Quick Fire Session
SCMR 22nd Annual Scientific Sessions
Christopher Nguyen, PhD
Instructor
Massachusetts General Hospital / Harvard Medical School
Robin Etzel, MSc
Research Fellow
Mittelhessen University of Applied Science
Timothy Reese, PhD
Assistant Professor
Massachusetts General Hospital / Harvard Medical School
Choukri Mekkaoui, PhD
Assistant Professor
Harvard Medical School - Massachusetts General Hospital
Boris Keil, PhD
Assistant Professor
Mittelhessen University of Applied Science
David Sosnovik, MD
Associate Professor of Medicine
Harvard Medical School - Massachusetts General Hospital
Background:
Tissue from the septum is often acquired during myectomy and myocardial biopsy offering a unique opportunity for histological correlation with diffusion-tensor CMR (DT-CMR).
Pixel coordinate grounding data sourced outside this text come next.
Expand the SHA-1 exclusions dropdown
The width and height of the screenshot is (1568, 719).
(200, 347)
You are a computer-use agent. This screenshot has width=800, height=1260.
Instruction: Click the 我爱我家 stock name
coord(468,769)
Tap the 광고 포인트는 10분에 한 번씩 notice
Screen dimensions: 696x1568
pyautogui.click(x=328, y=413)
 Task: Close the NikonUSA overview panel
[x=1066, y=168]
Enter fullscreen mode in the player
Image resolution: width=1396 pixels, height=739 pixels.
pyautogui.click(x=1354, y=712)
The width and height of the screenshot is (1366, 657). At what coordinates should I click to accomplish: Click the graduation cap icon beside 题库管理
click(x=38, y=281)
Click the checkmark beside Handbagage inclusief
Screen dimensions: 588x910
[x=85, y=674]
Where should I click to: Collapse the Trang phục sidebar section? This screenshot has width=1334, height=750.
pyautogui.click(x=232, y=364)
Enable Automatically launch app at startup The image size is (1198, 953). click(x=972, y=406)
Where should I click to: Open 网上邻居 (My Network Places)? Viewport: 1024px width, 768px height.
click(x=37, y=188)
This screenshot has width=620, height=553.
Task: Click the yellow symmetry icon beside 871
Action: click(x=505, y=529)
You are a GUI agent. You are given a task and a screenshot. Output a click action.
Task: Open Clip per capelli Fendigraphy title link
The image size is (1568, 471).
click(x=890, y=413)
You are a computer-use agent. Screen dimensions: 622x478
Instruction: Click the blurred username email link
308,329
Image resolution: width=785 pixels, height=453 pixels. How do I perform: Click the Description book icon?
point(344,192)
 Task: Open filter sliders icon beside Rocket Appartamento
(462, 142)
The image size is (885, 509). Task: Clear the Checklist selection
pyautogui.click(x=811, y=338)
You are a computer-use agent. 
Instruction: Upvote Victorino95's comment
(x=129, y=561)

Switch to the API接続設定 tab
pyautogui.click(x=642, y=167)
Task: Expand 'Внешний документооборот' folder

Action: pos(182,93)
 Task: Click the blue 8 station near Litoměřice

However, the low spatial resolution of current in vivo DT-CMR techniques results in profound volume averaging at the microstructural scale limiting the accuracy of histological correlation. We hypothesized that the use of a tailored 64-element cardiac array coil in combination with a novel DT-CMR sequence, optimized for high-resolution imaging, would allow sub-millimeter in-plane imaging of the ventricular septum to be performed in vivo. Key elements of the sequence included a 2D Radiofrequency pulse to excite a reduced FOV (rFOV), and a second order motion compensated (M2) spin-echo echoplanar DT-CMR acquisition.
Methods:
Six healthy individuals were imaged on a clinical 3T scanner (Siemens Healthcare, Prisma) with a free breathing rFOV M2 DT-CMR acquisition (TR = 12RR, TE=72ms, b = 50, 500 s/mm2, 12 dir, 12 NEX) centered on the septum at submillimeter resolution (0.85x0.85x8mm3) using the custom 64 element coil and a product 32 channel thoracic coil. An additional rFOV M2 DT-CMR acquisition was acquired with the 64-element array at conventional resolution (2.7x 2.7x8mm3). Noise scans (NEX = 20) were performed immediately after each DT-CMR scan by nulling the RF voltage. Mean diffusivity (MD), fractional anisotropy (FA), helix angle (HA) and SNR in the septum were analyzed using a Wilcoxon rank test and intra-class correlation. All images and maps were up-sampled to match the resolution of the submillimeter scans.
Results:
Submillimeter DT-CMR yielded a significant increase in the transmural pixel density compared with reference (16 +/- 4 pixels vs 5 +/- 2 pixels) (Figure 1). Submm-64 yielded significantly higher SNR than submm-32 (15 +/- 4 vs 8 +/- 2). No significant differences were found for MD (1.5 +/- 0.3 um2/ms) and FA (0.27+/- 0.08) between submm-64 and submm-32 (MD: 1.4+/- 0.2 s/mm2 FA: 0.24+/- 0.02) compared with reference (MD: 1.3+/- 0.2 s/mm2 FA: 0.25+/- 0.04) (Figure 2). Submm-64 transmural HA was smoothly continuous and monotonic from epicardium to endocardium for all subjects and revealed a significantly increased sigmoidal (f(x)=120°/(1+exp(-k*(2x-1))-60°) slope (k = 3.4 +/- 0.3) compared with reference (k = 1.8 +/- 0.2). Submm-32 yielded aberrant transmurality for all subjects (k = 1.2 +/- 0.8).
Conclusion:
DT-CMR of the human septum can be performed in vivo with sub-millimeter in plane resolution using a free breathing reduced-FOV M2-compensated DT-CMR sequence and a custom 64-channel cardiac coil. The increase in SNR with the 64-channel coil supported submillimeter resolution, yielding a 3-fold increase in transmural pixel density, and revealing the expected sigmoidal transmurality of HA seen in previous histological validation studies . This has important implications for correlating DT-CMR with histology in cardiomyopathies that rely on biopsy and myectomy.